»»
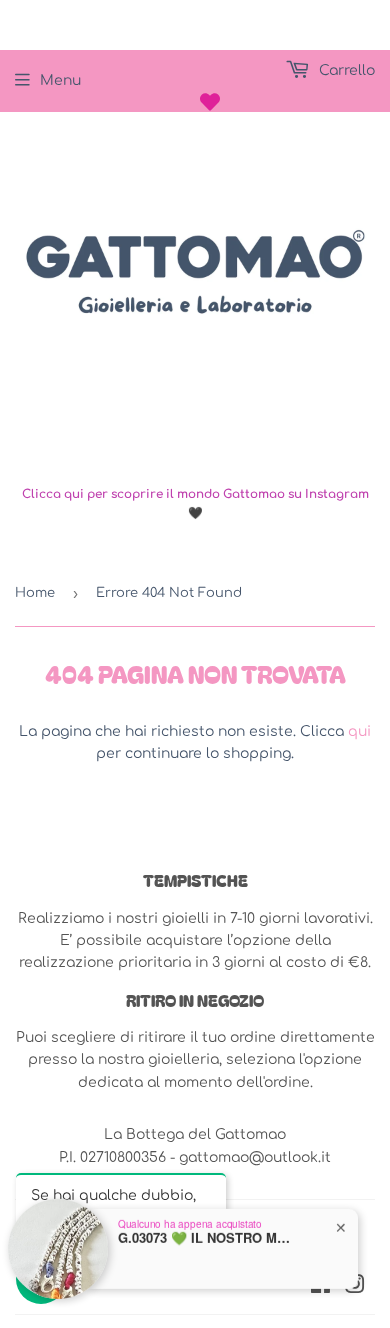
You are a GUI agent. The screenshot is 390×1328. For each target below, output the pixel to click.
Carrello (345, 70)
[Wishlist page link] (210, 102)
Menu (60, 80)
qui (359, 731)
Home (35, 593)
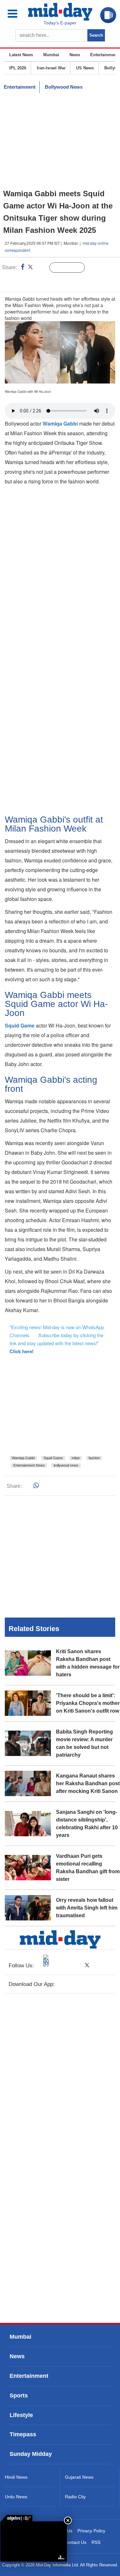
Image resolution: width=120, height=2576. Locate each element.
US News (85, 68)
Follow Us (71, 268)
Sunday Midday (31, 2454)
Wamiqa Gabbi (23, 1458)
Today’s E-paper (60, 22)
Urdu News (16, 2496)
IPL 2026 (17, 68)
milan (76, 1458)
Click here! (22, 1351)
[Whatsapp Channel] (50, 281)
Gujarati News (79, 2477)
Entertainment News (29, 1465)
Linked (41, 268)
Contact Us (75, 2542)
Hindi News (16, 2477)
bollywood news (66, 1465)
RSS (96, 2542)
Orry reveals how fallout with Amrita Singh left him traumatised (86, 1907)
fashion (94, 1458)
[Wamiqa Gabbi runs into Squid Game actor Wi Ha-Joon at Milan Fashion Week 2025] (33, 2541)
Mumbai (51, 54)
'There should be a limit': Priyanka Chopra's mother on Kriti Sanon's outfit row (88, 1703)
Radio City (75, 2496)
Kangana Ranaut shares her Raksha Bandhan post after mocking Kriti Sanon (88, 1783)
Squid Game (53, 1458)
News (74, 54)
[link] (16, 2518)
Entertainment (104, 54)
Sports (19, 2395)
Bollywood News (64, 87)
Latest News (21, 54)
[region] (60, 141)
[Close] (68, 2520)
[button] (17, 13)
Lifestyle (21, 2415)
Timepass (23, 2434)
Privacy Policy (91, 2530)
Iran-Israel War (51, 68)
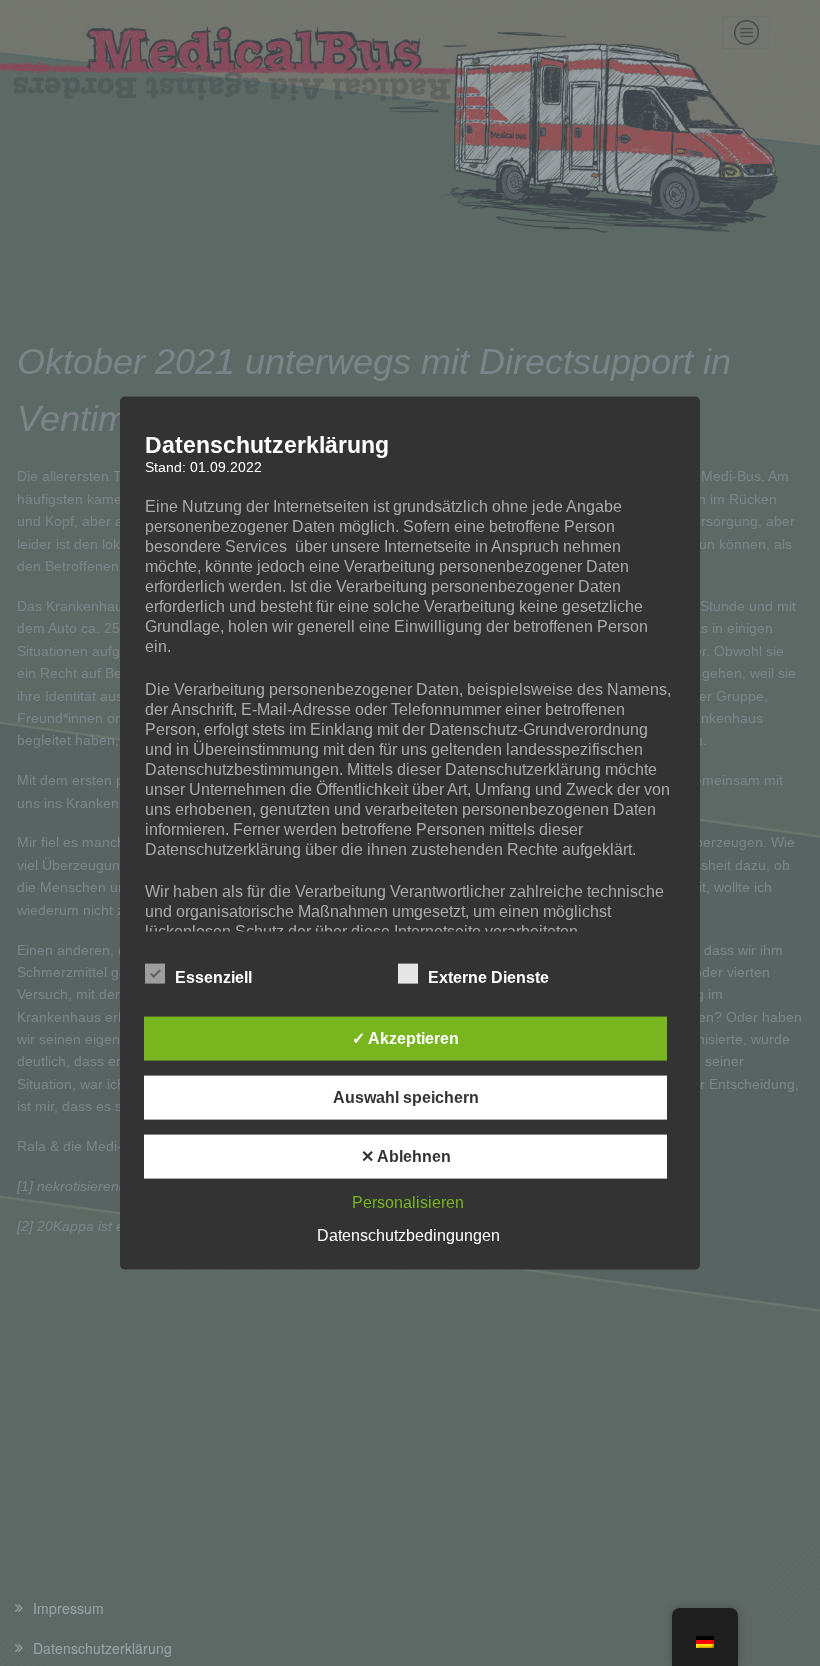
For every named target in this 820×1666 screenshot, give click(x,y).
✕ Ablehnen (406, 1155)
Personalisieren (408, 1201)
««
# What is being asked:
Each line of the data above should be reproduced without alteration, and no picture should appear in the copy.

# Task response:
You are a GUI agent. The screenshot is 390×1328. For each target below, output the pixel to click.
Carrello (345, 70)
[Wishlist page link] (210, 102)
Menu (60, 80)
qui (359, 731)
Home (35, 593)
Image resolution: width=120, height=2576. Locate each element.
US News (85, 68)
Follow Us (71, 268)
Sunday Midday (31, 2454)
Wamiqa Gabbi (23, 1458)
Today’s E-paper (60, 22)
Urdu News (16, 2496)
IPL 2026 (17, 68)
milan (76, 1458)
Click here! (22, 1351)
[Whatsapp Channel] (50, 281)
Gujarati News (79, 2477)
Entertainment News (29, 1465)
Linked (41, 268)
Contact Us (75, 2542)
Hindi News (16, 2477)
bollywood news (66, 1465)
RSS (96, 2542)
Orry reveals how fallout with Amrita Singh left him traumatised (86, 1907)
fashion (94, 1458)
[Wamiqa Gabbi runs into Squid Game actor Wi Ha-Joon at Milan Fashion Week 2025] (33, 2541)
Mumbai (51, 54)
'There should be a limit': Priyanka Chopra's mother on Kriti Sanon's outfit row (88, 1703)
Radio City (75, 2496)
Kangana Ranaut shares her Raksha Bandhan post after mocking Kriti Sanon (88, 1783)
Squid Game (53, 1458)
News (74, 54)
[link] (16, 2518)
Entertainment (104, 54)
Sports (19, 2395)
Bollywood News (64, 87)
Latest News (21, 54)
[region] (60, 141)
[Close] (68, 2520)
[button] (17, 13)
Lifestyle (21, 2415)
Timepass (23, 2434)
Privacy Policy (91, 2530)
Iran-Israel War (51, 68)
For every named target in this 820×1666 screenshot, give click(x,y).
✕ Ablehnen (406, 1155)
Personalisieren (408, 1201)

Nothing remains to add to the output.